There’s a working problem for men in the US.
Roughly 1 in 7 men considered working-age (between ages 25-54) are unemployed in the US, according to data by the US Labor Department. That number is worrisome considering the US job market has rebounded in strides, strengthening to its highest peak in five decades, but even still, there are more men without jobs than there were during the Great Recession.
With studies showing traditionally male-dominated work sectors have shrunk over the last few decades, men have started to look elsewhere — in fields predominately occupied by females.
A new study headed by researches from the University of North Carolina at Charlotte and the University of Minnesota found that unemployed men are branching out into sectors dominated by women — like education and healthcare — and while enjoying the perks of employment, men are also seeing benefits in other areas due to their career pivots.
The research, published in the journal Social Science Research, discovered that men who had previously worked in male-dominated or mix-gender job fields were far more likely to transition to female-dominated jobs after unemployment. As for the benefits, men who made the switch saw a rise in their wages, an increase in pay by about 4%, compared to their previous employment. In addition, men who switched to female-dominated fields also felt a higher prestige at their new job, which researchers said was different from men who rejoined either male-dominated or mix-gender fields, where prestige levels remained either the same or lessened.
“What our study suggests is that unemployment may act as a shock that encourages men to consider job alternatives that they might not otherwise consider while employed,” Dr. Jill Yavorsky, an assistant professor from the University of North Carolina at Charlotte, said in a press release. “When men are facing potentially missed housing, car payments, or the lack of an income stream, that’s really meaningful.”
Using data compiled by the US Census Bureau, researchers initially thought that unemployed men would be less willing to accept a job that attacks their masculinity. They also thought that due to the current circumstances of unemployment, the stresses of life would push men to explore different opportunities from perhaps ignored career paths.
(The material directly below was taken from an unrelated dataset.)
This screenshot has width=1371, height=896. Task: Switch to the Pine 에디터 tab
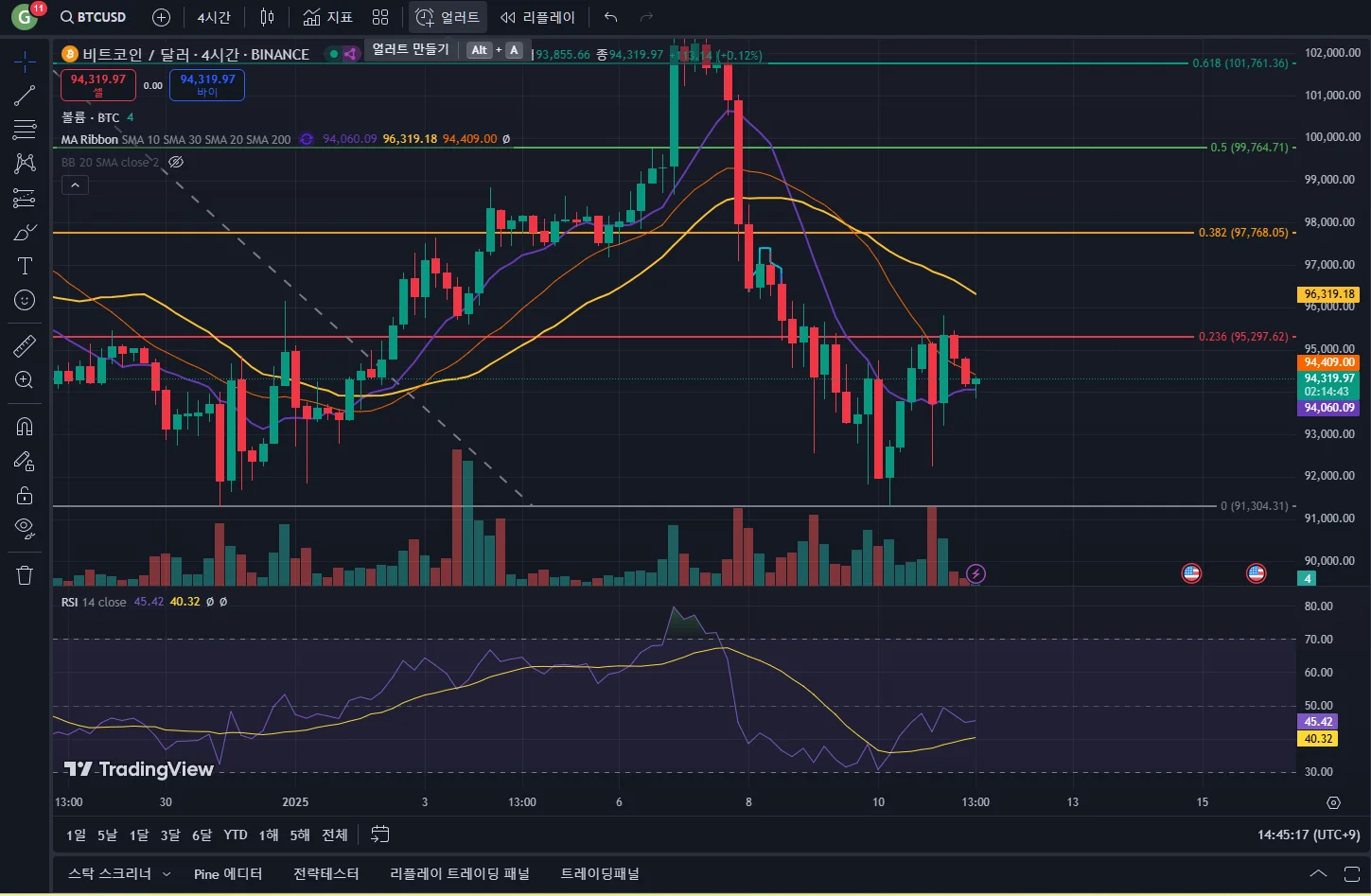(x=228, y=873)
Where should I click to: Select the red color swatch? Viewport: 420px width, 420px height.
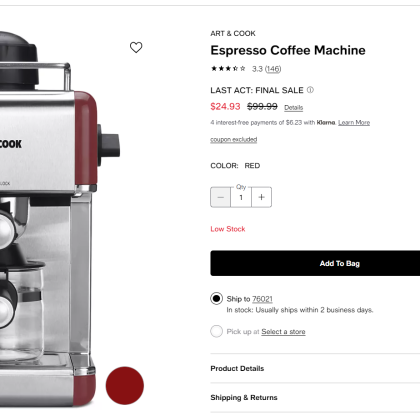125,386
Researchers found the latter claim true — wages and occupational prestige could increase following a transition from unemployment to a field often dominated by women.
Yarvorsky said that these findings could help men get over stigmas of taking a job in a field that could seem foreign to them.
“These potential wage and prestige benefits are meaningful because they suggest that taking a female-dominated job may help some men to avoid the common scarring effects of unemployment,” she said.
“A host of social science research has shown that workers often take a hit to their wages and job status in the position they take after unemployment. Thus, it is significant that in some cases going into a female-dominated job may help offset typical costs associated with unemployment.”
While Yavorsky said the study has limitations due to it only analyzing short-term events, it does provide a pathway for men to make transitions into places unthought of before.
“Our study highlights the fact that men open up their job options to include female-dominated fields when faced with unemployment. Not only that, but there may be benefits associated with going into these jobs–benefits that could have real implications for men and their families given the financial constraints typically associated with unemployment,” Yavorsky said.
Beyond this study, there have been job movers across both genders. In a survey conducted by CareerBuilder, both men and women are swapping traditional job fields to enter sectors previously dominated by men.
Looking across a 12-year gap, more women are entering fields such as law, veterinary, and commercial industries in 2017 than they were in 2009. On the flip side, more men were seen entering careers previously dominated by women such as culinary arts, merchandise, retail sales, and pharmaceuticals.